A 1932 advertisement indicated that Laporte had moved his business to 81 Boulevard St. Michel, Paris (Figure 9). It also desribed the business as “Ancien laboratoire Tempère, fonde en 1880”. This claim to connection with Tempère was certainly hyperbole. I have no records of Tempère working or living at 81 Boulevard St. Michel. Tempère began selling slides of diatoms and other materials around 1879, when he lived in England, and did not return to his home country of France until 1884. He left Paris in 1902, moving to Grez-sur-Loing, Siene et Marne, and later to Arcachon, near Bordeaux.
It is possible that Laporte knew J.C. Tempère to some extent, perhaps in connection with purchasing his slides and mounting material. A copy of Laporte’s Ph.D. thesis is known with a handwritten dedication to J.C. Tempère’s son, Gaston (Figure 10). Also of note, Laporte was a member of the Société Scientifique d'Arcachon, where the Tempère family lived, even though Laporte lived in Paris. Perhaps Laporte studied with or worked for J.C. Tempère at some time?

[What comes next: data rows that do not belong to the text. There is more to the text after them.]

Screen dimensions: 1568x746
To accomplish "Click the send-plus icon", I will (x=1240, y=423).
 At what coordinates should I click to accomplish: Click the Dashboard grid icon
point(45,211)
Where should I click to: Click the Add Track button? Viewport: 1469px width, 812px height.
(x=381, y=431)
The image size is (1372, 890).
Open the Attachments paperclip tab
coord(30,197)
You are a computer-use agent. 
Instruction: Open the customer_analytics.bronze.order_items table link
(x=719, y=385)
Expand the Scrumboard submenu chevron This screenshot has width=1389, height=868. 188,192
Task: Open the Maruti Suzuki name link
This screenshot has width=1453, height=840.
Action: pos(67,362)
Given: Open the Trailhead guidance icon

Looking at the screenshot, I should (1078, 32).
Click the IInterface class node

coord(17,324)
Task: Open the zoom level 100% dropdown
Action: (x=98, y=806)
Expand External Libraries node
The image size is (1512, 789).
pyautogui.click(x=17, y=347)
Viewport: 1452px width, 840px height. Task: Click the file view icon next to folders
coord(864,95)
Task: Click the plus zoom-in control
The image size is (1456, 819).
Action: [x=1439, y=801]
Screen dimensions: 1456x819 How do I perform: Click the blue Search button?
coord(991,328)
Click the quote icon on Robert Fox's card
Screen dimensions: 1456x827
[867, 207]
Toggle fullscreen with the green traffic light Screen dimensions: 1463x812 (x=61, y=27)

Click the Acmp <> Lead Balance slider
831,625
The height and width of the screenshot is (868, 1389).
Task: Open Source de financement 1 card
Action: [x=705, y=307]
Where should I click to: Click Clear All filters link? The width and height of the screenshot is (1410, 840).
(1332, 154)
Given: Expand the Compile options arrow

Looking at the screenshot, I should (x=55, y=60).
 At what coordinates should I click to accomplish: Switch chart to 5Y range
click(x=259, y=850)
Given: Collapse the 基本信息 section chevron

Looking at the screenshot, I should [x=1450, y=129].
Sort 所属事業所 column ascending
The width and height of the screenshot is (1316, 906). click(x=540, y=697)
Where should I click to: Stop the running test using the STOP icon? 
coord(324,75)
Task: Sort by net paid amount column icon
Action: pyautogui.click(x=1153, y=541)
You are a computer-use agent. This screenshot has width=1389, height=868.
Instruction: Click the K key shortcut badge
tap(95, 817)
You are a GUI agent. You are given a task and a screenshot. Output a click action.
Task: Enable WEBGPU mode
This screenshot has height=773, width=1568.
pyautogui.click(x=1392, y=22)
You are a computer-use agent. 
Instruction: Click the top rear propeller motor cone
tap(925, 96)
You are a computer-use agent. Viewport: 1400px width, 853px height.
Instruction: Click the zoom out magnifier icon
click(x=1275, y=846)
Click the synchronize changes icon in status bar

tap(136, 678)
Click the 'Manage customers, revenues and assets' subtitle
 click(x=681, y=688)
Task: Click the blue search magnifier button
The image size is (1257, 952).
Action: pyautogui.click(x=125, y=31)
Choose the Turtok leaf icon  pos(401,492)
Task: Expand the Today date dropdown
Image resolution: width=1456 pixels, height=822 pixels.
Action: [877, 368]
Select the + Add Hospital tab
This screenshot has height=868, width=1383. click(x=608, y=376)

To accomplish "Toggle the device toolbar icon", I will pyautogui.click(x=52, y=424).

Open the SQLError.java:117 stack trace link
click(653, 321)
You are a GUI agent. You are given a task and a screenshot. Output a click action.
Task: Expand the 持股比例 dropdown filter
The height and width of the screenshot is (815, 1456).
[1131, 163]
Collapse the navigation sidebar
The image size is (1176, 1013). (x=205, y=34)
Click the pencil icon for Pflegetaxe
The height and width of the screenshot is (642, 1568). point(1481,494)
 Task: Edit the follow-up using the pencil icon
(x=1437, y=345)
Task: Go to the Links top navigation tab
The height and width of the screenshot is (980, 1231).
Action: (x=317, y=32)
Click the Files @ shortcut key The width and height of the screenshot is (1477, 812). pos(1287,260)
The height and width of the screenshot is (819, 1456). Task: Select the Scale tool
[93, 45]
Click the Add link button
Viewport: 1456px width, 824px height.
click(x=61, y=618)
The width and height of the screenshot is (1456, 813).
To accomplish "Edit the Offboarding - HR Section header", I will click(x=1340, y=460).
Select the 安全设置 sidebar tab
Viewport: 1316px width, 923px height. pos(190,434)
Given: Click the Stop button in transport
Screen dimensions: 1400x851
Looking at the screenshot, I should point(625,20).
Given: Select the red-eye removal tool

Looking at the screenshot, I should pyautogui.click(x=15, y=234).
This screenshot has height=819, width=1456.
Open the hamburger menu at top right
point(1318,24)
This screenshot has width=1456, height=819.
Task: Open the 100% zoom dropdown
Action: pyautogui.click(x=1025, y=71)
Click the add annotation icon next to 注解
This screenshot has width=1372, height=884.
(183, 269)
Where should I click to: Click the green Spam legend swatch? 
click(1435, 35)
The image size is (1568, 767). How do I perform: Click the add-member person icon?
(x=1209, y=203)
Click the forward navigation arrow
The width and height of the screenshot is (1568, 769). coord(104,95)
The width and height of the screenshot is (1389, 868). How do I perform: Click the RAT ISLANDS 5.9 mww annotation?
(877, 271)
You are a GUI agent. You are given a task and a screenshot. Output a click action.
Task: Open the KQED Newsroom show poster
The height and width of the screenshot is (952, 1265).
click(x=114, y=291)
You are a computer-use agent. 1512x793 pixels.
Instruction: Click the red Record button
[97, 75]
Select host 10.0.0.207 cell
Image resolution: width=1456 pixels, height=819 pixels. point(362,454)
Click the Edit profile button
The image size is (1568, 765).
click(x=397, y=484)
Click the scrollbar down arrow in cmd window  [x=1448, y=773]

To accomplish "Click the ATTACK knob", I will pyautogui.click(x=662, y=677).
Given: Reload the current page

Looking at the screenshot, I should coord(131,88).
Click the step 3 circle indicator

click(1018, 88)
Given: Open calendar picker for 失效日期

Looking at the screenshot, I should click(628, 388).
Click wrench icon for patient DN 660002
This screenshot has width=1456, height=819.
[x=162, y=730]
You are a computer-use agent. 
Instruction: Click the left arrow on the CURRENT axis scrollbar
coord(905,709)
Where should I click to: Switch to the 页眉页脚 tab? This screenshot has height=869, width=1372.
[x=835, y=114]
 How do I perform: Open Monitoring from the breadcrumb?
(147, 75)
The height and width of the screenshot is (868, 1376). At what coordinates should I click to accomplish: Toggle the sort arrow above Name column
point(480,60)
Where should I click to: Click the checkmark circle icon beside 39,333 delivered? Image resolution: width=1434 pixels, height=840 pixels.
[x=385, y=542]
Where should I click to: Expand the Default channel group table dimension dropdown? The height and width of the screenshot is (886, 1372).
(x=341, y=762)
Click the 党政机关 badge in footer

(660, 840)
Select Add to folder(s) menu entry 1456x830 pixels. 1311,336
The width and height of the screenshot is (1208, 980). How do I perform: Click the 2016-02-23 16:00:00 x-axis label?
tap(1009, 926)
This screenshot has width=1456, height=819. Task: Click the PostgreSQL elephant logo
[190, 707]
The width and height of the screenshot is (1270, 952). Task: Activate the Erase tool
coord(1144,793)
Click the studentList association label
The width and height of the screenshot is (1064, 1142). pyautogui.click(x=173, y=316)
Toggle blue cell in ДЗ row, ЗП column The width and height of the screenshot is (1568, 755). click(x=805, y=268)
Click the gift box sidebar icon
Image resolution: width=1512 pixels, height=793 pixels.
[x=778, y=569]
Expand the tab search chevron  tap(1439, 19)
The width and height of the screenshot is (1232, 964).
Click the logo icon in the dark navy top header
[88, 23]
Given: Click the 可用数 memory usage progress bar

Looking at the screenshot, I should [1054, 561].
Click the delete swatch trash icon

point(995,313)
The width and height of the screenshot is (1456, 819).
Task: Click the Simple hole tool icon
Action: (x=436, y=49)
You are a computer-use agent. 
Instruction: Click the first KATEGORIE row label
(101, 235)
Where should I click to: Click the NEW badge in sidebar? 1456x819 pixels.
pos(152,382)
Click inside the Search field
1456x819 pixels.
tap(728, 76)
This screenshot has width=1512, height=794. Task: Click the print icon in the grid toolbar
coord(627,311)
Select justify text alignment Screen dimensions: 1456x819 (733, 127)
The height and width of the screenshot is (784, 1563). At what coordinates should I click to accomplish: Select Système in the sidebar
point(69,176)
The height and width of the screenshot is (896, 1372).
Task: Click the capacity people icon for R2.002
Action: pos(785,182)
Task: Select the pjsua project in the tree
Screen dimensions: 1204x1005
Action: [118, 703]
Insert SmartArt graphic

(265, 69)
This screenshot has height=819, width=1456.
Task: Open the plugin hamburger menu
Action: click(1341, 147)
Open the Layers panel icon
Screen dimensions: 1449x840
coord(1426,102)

By 1934, Laporte had moved again. That year’s list of members of the Société Botanique de France gave his address as 4 Rue de la Sorbonne. The third slide in Figure 1 shows that address.
Laporte’s slide-making business became “the leading supplier of microscopic slides” for universities and other schools, along with individual sales to students. This included both slides for use with a microscope and photographic prints and projector slides (Figures 4-5). A 1961 article noted that the business “keeps him busy seventy-two hours a week”. During the morning interview that formed the basis of that article on Laporte, he was “interrupted occasionally by the doorbell announcing students who needed slides for an experiment or a thesis”. As the morning wore on, “the doorbell in the musty old office housing these micro-marvels was now beginning to ring more insistently”.
He also continued to produce slides of diatoms and similar items, as strews, selected specimens, and artistic arrays (Figures 3 and 10). During his 1961 interview, Laporte read a letter from “a French priest in La Havre” who wanted a “diatom rose-window”, stating, “what is important to me is the beauty of the slide. You known that I am very demanding. You have my entire confidence.” Laporte commented “I only get about one a year like this nowadays ... There you have a vanishing race – the diatom collector.”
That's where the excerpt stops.